Star Citizen’s own convention, CitizenCon, wrapped up yesterday with a presentation from Chris Roberts. Highlights included the unveiling of a new ship, gameplay, and a star-studded cinematic from Squadron 42, along with a look at the fledgling multiplayer persistent universe alpha of the game, which Chris Roberts says will be released “very soon.”

The presentation kicked off with a not so brief recap of the history of Star Citizen and Cloud Imperium Games, starting with the original announcement at Game Developers Conference 2012, through the release of the Hangar and Arena Commander modules, all the way to the present day. Each milestone was accompanied by numbers showing the growth of staff and backer accounts. As far as these things go it was kind of average, but seemed to serve the purpose of amping up the crowd that was already chanting Sandi Gardiner’s name following an emotional, personal address.

This segued into CIG Head Honcho Chris Roberts’ keynote.

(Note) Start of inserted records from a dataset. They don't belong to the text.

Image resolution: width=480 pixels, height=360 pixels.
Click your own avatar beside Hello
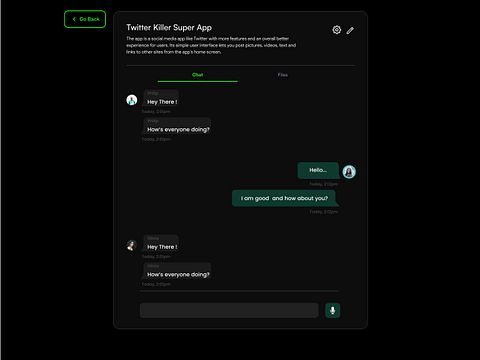349,172
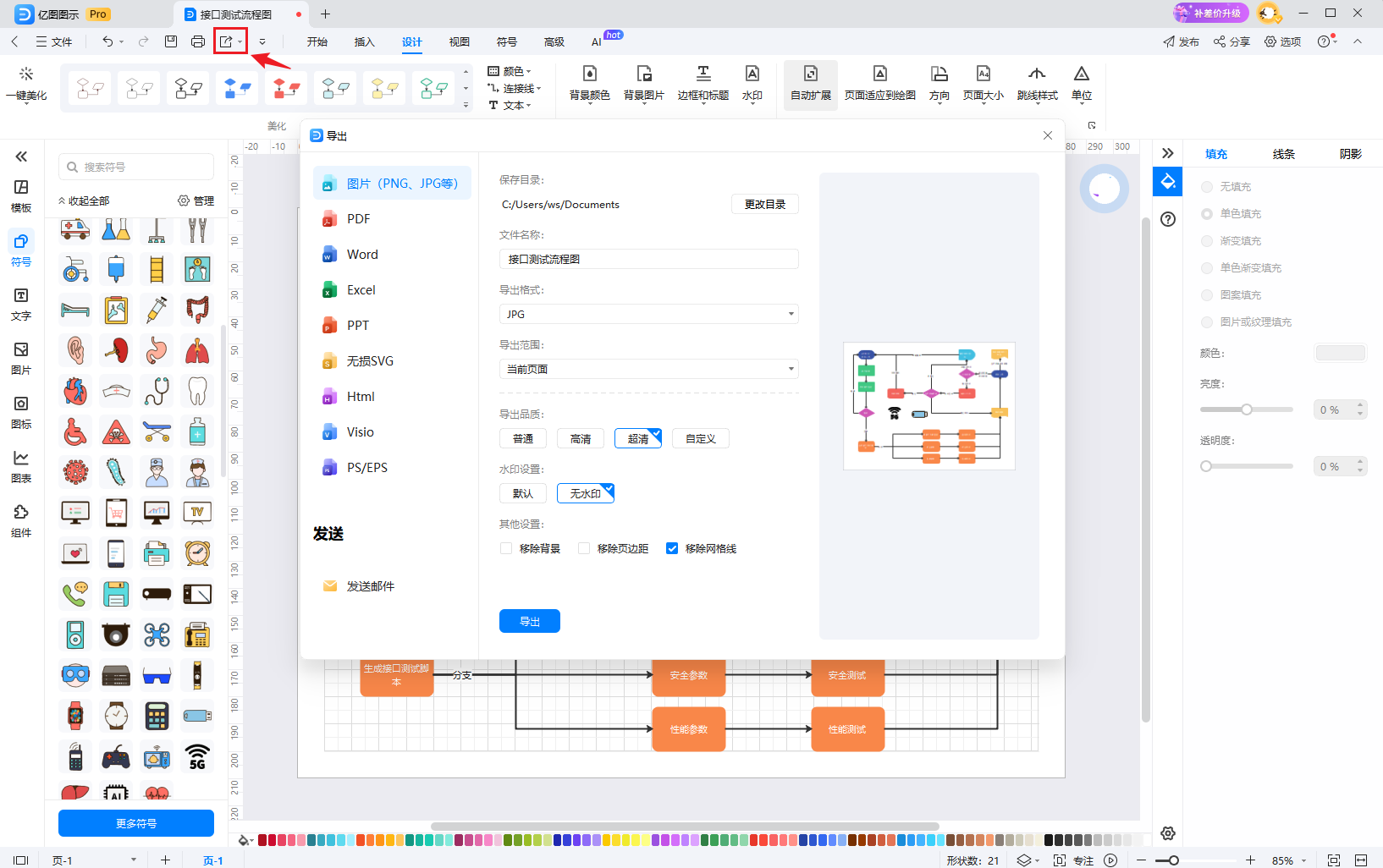This screenshot has height=868, width=1383.
Task: Click the export icon in top toolbar
Action: pos(226,41)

Roberts began by thanking his team’s hard work for making the game possible, and talked about the plans for future Star Citizen releases, beginning with the upcoming Alpha 1.3 release. Star Citizen 1.3 should be internally tested next week and in backers hands shortly afterward. In terms of features, the next release will have two new weapons: the size 4 Behring Ballistic Cannon, and the size 2 Apocalypse Arms Mass Driver. It will also have more emotes, a character loadout selection in the hangar, Arccorp additions (most notably, the ability to drive buggies around the multiplayer zone), improved chat and augmented reality, an increased player count, and better netcode.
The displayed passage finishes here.